## Exercise requirements
Return the lines of the data below in which the string "Save" occurs.

───── Material supplied ─────

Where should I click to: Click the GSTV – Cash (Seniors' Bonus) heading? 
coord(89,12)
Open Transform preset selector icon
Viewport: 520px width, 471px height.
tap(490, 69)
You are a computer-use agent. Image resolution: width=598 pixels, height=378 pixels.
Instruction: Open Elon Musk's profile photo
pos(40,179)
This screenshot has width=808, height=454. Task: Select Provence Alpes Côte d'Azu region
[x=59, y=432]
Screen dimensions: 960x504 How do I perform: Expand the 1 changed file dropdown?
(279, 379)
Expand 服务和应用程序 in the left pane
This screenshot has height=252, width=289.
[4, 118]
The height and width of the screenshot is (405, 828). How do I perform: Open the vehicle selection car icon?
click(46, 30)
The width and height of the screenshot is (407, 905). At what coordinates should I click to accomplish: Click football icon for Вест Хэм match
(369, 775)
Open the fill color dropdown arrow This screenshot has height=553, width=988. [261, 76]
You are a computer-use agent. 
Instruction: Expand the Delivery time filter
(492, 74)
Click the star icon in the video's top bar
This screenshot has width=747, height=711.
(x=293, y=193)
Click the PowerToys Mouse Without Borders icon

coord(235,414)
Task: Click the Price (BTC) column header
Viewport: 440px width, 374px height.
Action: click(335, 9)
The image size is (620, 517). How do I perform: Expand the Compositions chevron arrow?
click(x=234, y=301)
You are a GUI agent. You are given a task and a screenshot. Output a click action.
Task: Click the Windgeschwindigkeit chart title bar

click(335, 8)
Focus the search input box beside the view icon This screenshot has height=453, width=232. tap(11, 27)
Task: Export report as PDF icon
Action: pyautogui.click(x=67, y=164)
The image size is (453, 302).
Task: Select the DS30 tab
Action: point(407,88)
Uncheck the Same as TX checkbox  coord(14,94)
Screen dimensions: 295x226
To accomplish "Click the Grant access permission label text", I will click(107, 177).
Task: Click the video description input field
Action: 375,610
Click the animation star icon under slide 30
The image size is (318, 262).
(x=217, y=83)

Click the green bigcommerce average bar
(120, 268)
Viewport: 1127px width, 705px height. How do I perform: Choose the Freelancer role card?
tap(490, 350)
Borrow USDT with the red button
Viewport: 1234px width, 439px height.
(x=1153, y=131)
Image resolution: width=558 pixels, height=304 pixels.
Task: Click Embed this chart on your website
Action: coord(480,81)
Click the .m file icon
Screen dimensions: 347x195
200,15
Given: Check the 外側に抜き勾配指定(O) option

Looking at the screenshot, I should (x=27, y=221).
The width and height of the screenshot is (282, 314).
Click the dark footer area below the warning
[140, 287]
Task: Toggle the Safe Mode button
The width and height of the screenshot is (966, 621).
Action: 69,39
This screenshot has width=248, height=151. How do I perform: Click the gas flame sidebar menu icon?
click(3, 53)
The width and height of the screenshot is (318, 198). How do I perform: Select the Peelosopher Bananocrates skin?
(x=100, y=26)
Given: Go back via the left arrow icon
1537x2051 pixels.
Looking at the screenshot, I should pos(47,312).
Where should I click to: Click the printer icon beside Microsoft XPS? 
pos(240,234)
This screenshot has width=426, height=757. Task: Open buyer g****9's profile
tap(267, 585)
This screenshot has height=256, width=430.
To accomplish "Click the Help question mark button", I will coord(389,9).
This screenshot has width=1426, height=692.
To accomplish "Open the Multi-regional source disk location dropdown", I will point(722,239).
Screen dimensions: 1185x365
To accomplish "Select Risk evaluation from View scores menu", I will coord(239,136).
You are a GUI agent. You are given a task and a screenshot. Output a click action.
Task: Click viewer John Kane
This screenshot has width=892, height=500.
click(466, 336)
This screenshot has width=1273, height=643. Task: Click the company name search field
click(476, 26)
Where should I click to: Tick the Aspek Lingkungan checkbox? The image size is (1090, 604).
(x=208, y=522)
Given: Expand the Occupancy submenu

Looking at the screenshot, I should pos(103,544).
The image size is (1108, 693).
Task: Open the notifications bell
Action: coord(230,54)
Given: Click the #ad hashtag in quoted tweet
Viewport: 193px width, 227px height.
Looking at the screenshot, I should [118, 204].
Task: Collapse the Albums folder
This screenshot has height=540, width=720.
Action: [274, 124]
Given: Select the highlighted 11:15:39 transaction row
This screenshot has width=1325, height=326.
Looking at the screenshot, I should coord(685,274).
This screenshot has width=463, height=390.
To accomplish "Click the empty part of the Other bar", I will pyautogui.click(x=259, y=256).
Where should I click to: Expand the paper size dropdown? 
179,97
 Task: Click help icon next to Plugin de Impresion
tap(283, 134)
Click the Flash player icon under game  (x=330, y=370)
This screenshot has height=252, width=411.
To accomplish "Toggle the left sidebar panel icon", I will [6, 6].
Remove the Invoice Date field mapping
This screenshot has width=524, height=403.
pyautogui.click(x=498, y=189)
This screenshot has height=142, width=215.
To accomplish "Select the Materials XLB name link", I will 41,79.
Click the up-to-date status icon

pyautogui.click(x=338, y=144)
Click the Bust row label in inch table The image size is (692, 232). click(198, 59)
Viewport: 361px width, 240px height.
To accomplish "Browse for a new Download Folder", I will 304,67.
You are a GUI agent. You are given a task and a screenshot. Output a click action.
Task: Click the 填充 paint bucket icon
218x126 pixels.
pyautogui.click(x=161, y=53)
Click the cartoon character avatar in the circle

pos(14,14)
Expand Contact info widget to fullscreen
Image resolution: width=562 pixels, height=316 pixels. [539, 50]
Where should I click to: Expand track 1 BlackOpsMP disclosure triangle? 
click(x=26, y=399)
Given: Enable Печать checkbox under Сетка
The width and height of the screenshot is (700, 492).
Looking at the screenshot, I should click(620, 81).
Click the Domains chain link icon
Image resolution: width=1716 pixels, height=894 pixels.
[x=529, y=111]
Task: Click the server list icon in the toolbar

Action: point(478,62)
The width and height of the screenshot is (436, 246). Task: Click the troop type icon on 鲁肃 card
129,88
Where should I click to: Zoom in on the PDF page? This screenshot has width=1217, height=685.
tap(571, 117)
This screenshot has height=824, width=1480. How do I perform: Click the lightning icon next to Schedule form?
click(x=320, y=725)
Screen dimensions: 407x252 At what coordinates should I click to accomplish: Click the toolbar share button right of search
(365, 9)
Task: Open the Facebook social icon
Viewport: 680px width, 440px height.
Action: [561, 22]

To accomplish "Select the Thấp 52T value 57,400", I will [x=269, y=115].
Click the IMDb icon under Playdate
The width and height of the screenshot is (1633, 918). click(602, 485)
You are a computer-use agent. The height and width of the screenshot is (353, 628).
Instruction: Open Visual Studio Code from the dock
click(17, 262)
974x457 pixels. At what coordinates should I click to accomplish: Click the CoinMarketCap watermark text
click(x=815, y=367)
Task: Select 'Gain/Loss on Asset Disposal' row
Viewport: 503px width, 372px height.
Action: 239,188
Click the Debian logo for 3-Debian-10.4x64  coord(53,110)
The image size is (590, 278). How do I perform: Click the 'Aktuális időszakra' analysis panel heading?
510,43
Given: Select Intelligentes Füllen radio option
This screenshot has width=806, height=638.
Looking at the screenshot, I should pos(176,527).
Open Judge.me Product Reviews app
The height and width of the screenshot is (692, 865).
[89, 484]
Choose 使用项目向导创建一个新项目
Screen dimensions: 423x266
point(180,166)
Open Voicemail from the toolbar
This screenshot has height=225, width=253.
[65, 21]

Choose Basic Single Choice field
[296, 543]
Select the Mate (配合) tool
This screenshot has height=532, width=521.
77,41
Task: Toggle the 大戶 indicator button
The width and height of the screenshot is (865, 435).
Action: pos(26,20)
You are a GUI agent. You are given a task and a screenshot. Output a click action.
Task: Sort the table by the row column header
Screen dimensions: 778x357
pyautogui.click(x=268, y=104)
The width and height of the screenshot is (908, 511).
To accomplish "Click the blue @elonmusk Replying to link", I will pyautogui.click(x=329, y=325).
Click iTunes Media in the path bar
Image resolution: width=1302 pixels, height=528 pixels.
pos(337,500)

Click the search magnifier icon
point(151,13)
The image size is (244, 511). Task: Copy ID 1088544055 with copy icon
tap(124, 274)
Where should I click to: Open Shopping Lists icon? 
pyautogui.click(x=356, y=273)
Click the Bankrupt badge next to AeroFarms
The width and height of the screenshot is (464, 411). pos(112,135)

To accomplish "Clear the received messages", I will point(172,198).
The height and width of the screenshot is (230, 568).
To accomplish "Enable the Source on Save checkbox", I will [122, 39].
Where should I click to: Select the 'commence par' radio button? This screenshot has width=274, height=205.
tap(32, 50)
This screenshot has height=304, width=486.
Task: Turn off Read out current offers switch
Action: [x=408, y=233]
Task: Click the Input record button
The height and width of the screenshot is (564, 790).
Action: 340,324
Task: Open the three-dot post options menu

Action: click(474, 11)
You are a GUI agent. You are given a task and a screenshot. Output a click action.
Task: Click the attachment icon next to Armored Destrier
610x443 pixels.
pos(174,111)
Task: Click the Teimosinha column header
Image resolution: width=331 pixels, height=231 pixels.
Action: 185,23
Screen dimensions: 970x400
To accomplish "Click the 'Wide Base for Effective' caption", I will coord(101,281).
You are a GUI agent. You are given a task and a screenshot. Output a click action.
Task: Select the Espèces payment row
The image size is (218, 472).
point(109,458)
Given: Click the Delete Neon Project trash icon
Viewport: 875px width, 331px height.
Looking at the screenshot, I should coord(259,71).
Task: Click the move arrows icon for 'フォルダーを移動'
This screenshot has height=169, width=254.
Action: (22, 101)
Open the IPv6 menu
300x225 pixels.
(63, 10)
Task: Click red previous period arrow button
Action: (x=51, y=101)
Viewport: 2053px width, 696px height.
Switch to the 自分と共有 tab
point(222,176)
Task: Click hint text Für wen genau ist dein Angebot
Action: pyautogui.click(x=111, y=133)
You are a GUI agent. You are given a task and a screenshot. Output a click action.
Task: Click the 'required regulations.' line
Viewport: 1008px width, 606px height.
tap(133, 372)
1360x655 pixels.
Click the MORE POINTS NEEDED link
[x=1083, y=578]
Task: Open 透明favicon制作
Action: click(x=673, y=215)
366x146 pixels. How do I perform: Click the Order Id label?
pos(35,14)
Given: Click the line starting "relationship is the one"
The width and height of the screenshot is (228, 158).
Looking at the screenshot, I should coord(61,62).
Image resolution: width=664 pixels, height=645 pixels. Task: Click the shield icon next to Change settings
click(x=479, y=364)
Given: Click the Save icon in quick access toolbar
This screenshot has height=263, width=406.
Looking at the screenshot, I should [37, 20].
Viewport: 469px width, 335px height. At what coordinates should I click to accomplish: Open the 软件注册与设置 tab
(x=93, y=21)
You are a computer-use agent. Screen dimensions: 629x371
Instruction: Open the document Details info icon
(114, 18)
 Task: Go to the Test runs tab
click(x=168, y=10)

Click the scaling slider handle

─────

## Response to the task
To accomplish "Enable the Source on Save checkbox", I will [122, 39].
Given: Click the Save icon in quick access toolbar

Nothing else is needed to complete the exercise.